2. The method can be used with a variety of fluorescent indicators in both single and dual emission/excitation modes. In our laboratory we have tested it in conjunction with voltage, calcium, and pH indicators, as well as oxidant-sensitive probes.

3. The approach can be used to address dynamic events that occur on a millisecond scale or to study slow effects that require 1–2 h treatments. If the confocal setup is used, the temporal resolution can be substantially increased by using the line scan mode of acquisition. In this mode the laser scans across the areas of interest with a temporal resolution of 2 ms/line and the events are observed in x-t mode (10). As an example, line scan images in Fig. 6 illustrate a shift of the pacemaker activity from the C-zone into the I-zone upon I-zone perfusion with 0.2 mM BaCl₂. It occurs as a result of a barium-induced blockade of the inward rectifier potassium current, I_K1 (11).

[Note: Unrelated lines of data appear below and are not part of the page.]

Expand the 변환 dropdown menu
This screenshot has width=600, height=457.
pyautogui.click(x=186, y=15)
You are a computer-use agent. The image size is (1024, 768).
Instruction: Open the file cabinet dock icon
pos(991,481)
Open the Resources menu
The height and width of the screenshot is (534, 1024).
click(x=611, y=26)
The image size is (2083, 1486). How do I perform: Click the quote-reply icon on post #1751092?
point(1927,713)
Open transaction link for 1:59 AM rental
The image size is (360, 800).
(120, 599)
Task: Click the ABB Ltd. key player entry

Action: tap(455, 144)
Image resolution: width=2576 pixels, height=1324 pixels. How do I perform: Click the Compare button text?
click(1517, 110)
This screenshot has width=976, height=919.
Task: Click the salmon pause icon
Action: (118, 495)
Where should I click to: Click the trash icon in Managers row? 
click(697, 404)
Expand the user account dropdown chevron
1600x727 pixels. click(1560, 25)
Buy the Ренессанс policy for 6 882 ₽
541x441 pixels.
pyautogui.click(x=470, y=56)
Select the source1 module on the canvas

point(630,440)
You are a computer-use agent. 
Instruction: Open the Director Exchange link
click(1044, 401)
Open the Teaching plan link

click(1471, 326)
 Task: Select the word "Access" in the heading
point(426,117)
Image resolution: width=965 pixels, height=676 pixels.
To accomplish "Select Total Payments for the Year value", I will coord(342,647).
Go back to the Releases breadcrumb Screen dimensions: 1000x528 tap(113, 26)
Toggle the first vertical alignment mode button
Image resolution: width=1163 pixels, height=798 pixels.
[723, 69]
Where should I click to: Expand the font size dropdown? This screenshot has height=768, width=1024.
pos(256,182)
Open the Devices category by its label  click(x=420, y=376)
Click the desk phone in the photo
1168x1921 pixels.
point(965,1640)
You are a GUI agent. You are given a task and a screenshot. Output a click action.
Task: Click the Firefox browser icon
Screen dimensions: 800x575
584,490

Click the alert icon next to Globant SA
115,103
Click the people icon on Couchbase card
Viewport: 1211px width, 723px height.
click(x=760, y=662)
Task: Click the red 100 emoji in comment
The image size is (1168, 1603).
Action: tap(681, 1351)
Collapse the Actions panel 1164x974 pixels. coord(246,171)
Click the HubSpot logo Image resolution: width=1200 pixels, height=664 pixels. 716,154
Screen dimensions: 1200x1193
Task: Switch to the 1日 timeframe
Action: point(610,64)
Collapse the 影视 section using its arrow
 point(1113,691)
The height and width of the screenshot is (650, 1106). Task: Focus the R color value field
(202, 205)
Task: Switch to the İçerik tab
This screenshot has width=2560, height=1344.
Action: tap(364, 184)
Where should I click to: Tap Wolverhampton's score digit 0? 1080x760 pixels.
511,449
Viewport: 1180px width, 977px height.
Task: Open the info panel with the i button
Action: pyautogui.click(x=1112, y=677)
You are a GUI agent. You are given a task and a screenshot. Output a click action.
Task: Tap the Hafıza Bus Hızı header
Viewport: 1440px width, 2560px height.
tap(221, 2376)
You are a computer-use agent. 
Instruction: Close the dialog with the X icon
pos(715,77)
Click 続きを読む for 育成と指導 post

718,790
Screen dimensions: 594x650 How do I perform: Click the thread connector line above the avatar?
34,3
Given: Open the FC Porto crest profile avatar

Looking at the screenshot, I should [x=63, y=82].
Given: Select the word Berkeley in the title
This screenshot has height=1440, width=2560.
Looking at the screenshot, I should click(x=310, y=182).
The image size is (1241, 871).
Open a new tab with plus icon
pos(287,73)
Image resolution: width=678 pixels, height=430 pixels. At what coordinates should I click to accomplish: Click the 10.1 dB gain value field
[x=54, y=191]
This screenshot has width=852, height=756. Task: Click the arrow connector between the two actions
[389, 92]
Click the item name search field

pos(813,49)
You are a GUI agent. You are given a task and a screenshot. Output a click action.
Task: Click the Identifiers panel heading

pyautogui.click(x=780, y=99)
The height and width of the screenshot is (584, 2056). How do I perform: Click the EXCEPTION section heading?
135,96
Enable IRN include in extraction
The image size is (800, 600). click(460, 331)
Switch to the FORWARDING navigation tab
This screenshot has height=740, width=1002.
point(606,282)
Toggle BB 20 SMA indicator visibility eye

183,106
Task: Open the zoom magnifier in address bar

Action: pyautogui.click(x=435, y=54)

4. The imaging acquisition equipment is not limited to the confocal setup, but can be either a charge-coupled device or photo diode-based imaging system. However, when experiments are conducted with low magnification objectives (>×10), the depth of plane from which light is being acquired is increased. Therefore, the background fluorescence and the fluorescence from the chamber’s plastic top tend to obscure the signal from the cell layer. Real-time background subtraction allows alleviation of this drawback.

Fig. 6.

Local injury approach as a means to assess dynamic interactions between treated area and the surrounding control network. The experiment was conducted in Fluo-4-loaded myocyte cultures using x-t mode of acquisition. In this mode the fluorescence intensity values are collected along the fixed x-line every 2 ms and the line values are plotted sequentially, forming an x-t image. The front of the calcium transient wave (white dotted line) allows one to determine the direction of the propagating wave. (A) The diagram shows the position of the scanning line across the I-zone. (B) In the control conditions the front of the calcium transient wave is essentially flat (marked by a dotted white line) because paced calcium wave reaches the position of the scan line simultaneously. (C) Presence of 0.1 mM BaCl2 in the I-zone leads to shift of the pacemaker activity to the I-zone. In the line scan mode it can be seen as a change to a dome-shaped front of the calcium transients’ wave with the center in the I-zone. (D) The trace was acquired from the control area, where cells are continuously perfused with the control solution. However, on perfusion of the I-zone with BaCl2 (denoted with a gray arrow), the I-zone cells elicit tachycardia-like response in the entire monolayer, including the control area.

Limitations of the Method

1. The approach is not suitable to study paracrine effects. Because the I-zone cells and C-zone cells are being perfused constantly, compounds that are released into the extracellular space will be washed off via the outlet without reaching cells from the different zone.

2. Closed-chamber design prevents direct access to the cells; therefore, intracellular electrode recordings are not feasible.

3. Choosing the solutions has to be done before the experiment. Stopping the pump or reloading the syringes during the experiments will shift the shape and the position of the zones.

Words of Caution

The method itself and involved equipment is straightforward and affordable. However, it requires careful handling of all involved components. Simple but essential key points include the following.

1. Air bubbles in tubing, valves, and chamber itself have to be avoided. The dead spaces have to be prefilled by turning the syringe pump on before mounting the coverslip. The chamber is then turned upside down, and the coverslip with loaded cells is placed on the top of a large drop of the control solution. The coverslip is then pressed toward the plastic chamber and tightened by the screws in the stain-steel mount.

2. The syringe pump has to be well-adjusted because jerky shaft movement will result in flow shifts.

3. The end of the outlet tubing has to be positioned above the chamber level to avoid negative hydrostatic pressure.

4. Lipophilic dyes or chemicals tend to stick to the plastic chamber and tubing. For such experiments, an overnight wash of the chamber and its components in alcohol is advised to avoid future contaminations.